Show me your flowchart and conceal your tables, and I shall continue to be mystified. Show me your tables, and I won’t usually need your flowchart; it’ll be obvious.
We’ve chosen to use relational databases, specifically PostgreSQL, for storing some of our data. We like ACID, we like the ease of ad-hoc query-ability and we like the fact that databases add an additional layer of security and data quality control. To make the most of this we should adopt some conventions, so that when we are accessing PG from an ORM, we don’t bring too many ORM-isms into our data model. This ensures that other staff, who might be using other ORMs, can still work with our data and it also prevents us from relying too much on the ORM or application layer for doing work that RDBMs can already do.
These are my preferred conventions, we will evolve them over time. I’ll try to provide a justification for each one, but this is a discussion.
- All names (table, column, sequence, index, constraint, role, etc.) should be lowercase with underscores. Postgres does support AnYSortOF casing that you’d like, but it makes manual querying painful.
- Table names should be a singular noun that describes one row. “account”, not “accounts”. Some people prefer plural, we just need a standard, my vote is for singular as it makes SQL a little more natural to read
e.g., “SELECT * FROM account WHERE account.balance > 5000;”.
- We’re using a relational database. Have relations. Very few tables should be islands.
- Foreign keys should be named “<table>_id”, e.g., if the “account” table links to the “person” table, there should be a column in “account” called “person_id”. In the case where there are multiple foreign keys to the same table, prefix the ids, e.g. “from_person_id” and “to_person_id”
- Foreign keys must have foreign key constraints. It makes the schema more readable, both by humans and introspection tools. It also prevents mistakes at the application layer.
- Serial columns should have the sequence as the default value for that column. E.g., if the “account” table has a primary key of “id”, it should be defined (in SQL) as “id SERIAL PRIMARY KEY”, which is a shortcut for “INTEGER NOT NULL DEFAULT nextval(‘account_id_seq’)”.
- Never expose serial columns outside of the model layer. If any table is going to be exposed in any way via an API, it should have a UUID column that will be exposed instead of using the “id”.
- Index, constraint and sequence names should take the form of table_column_[idx | uidx | seq | ck] for indexes, unique indexes, sequences and constraints.
- Unique indexes should encompass all the rules for uniqueness. If the “user” table can only have one copy of each user, consider a unique constraint on first_name, last_name, address and zip, also on SSN, or whatever. There is nothing wrong with having the front-end, back end and database all check this.
- Constraints should reflect business rules. Just because your application does sanity checking, it doesn’t mean that some bozo at the terminal will do it. FYI Josh has access to most of our machines and is a bozo.

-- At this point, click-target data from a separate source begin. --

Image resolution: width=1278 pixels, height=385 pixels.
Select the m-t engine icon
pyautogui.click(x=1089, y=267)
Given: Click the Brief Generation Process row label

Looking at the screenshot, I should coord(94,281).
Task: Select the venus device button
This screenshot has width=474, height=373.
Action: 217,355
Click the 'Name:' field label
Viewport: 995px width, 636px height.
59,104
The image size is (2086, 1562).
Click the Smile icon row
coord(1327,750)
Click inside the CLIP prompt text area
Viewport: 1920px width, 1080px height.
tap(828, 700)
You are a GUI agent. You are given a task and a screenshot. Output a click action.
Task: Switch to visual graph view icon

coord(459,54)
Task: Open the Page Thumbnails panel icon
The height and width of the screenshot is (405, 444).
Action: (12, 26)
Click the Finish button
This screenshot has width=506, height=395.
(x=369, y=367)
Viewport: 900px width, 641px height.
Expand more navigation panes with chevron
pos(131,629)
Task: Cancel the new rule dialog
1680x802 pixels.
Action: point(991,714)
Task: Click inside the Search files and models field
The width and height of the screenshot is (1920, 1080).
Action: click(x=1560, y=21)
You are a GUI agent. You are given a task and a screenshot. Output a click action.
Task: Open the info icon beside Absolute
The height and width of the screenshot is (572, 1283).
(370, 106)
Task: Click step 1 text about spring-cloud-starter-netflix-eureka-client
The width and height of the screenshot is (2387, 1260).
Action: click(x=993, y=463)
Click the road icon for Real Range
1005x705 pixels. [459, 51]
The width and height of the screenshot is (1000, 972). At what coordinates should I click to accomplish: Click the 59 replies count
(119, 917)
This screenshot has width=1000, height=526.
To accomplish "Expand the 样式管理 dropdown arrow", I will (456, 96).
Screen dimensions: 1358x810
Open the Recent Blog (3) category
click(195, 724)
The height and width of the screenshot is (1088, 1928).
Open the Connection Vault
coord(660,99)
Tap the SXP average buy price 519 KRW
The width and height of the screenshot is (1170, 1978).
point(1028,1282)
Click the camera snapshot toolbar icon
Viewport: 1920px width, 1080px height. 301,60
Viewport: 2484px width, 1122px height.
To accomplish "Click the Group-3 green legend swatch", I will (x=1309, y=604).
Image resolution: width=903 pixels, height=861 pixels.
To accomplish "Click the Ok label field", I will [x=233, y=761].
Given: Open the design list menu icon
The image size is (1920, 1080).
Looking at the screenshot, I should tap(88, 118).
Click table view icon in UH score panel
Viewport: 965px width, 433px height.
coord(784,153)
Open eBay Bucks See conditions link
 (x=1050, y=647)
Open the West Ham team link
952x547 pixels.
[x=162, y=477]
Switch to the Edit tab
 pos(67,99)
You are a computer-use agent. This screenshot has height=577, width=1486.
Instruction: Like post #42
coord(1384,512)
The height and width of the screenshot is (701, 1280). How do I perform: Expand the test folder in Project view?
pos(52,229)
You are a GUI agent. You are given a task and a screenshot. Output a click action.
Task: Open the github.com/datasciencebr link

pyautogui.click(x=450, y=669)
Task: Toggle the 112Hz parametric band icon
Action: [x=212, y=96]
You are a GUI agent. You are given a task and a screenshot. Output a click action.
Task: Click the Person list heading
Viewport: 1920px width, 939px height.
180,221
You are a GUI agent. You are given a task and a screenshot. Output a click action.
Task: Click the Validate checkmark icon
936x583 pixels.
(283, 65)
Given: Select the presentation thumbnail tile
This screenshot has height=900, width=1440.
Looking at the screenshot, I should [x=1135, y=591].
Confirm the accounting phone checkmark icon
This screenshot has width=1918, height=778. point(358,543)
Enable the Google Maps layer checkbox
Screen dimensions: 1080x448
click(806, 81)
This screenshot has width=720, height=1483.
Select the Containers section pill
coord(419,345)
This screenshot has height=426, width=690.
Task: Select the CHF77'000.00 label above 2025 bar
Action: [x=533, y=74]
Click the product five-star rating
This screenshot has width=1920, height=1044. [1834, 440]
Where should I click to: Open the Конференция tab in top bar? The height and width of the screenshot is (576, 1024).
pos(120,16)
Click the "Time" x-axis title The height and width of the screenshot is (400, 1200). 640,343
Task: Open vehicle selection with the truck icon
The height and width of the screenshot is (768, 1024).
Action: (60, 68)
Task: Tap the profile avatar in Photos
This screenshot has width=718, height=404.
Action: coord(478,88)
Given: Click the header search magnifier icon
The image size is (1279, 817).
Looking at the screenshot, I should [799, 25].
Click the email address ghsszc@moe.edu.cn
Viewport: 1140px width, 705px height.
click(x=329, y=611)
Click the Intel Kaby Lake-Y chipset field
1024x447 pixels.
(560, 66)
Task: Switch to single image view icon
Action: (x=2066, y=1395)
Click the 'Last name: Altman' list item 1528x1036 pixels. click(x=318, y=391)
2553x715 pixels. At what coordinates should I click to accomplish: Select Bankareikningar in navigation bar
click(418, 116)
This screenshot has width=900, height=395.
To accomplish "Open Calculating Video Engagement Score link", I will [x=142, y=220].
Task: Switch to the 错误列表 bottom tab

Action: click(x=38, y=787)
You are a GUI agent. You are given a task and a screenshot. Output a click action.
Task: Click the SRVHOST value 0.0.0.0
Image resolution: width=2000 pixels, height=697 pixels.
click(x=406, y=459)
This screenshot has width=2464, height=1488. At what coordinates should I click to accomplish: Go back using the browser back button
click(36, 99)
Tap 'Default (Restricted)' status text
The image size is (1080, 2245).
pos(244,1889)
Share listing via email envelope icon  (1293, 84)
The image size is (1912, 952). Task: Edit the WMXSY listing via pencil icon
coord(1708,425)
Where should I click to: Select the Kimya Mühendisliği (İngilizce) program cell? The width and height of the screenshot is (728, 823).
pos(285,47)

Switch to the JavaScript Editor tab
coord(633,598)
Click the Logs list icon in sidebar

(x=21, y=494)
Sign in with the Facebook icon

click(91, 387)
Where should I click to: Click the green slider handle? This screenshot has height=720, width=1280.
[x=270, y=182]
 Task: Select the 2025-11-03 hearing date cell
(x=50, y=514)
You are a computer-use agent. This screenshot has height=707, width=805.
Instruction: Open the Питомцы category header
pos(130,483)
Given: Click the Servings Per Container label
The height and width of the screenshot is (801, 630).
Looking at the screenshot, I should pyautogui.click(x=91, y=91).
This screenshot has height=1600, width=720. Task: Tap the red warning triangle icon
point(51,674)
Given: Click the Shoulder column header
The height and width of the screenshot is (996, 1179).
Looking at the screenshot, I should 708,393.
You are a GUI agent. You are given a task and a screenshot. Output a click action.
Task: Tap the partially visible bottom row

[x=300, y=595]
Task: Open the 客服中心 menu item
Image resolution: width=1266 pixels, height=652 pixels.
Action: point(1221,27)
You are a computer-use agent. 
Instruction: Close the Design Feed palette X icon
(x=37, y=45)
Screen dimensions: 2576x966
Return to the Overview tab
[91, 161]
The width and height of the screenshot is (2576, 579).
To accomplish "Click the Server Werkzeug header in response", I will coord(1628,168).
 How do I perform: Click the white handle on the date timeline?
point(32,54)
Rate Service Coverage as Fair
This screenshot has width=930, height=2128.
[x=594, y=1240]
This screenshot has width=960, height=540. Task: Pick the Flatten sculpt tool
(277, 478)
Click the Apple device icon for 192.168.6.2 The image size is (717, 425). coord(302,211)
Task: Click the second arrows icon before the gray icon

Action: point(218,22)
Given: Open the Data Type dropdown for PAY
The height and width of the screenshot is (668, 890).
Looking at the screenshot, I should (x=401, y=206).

- Postgres has a rich selection of native types (IP Addresses, UUIDs, Time intervals, Polygons). Use them where appropriate. If your data is an IP address, stick it in an INET. If it is a UUID, there’s a type for that.
- Postgres also supports enumerated types. If we have a relatively immutable small list of possible values for a column, use an enum.
- If the SQL type is not descriptive enough of the type of data that is stored in a column, use the units of measurement in the column. E.g., “height_meters” if we are storing a height, in meters. God knows why we’d do that, but you get the idea.
- Don’t be afraid of TEXT. If you want to store free form text, VARCHAR (2048) isn’t what you want. Postgres is smart enough to move large chunks of text outside of the table and into a blob, so there VARCHARs end up taking more space than TEXT. If there are strict length constraints, don’t use TEXT.
- Don’t be afraid of NUMERIC. We are dealing with money. Bigint’s are fine, but we need to then rely on the application layer to do the right thing. Each application needs to know what 12345 means in dollars. When we start having interest bearing accounts, 4 decimal places may not be enough. Postgres supports arbitrary precision numbers. We should standardize on NUMERIC (18,6) for money. And please be sure that your application doesn’t silently translate arbitrary precision numbers into IEEE-754 floats or similar. We all saw Superman III.
- Set reasonable DEFAULTs. If you have a column called “created” which records when a row was created, a reasonable default would be now(). I saw this as a default on one of our tables “not null default ”::character varying” Not reasonable. If its not supposed to be null, setting the default as ‘’ is silly. At the very least, decide whether each column should be NULL.
- Don’t be afraid of schemas. Postgres supports multiple object namespaces within the same database . If you’re unaware of schemas, you are probably creating objects in the “public” schema. If we ever get to a point where any database has dozens of tables, schemas are a good way to clarify the roles of each table. Look into it.
- By default, don’t denormalize. At our scale, its bad form to have the same column in two tables that are joined by a 1:1 relationship. Doing this means less logic at the application layer to enforce consistency.
- Many to many tables should be named with the name of the two tables they join.
- Log modifications. If tables have mutable columns, provide a _history table that keeps track of changes. If you’re so inclined, you can do this with triggers.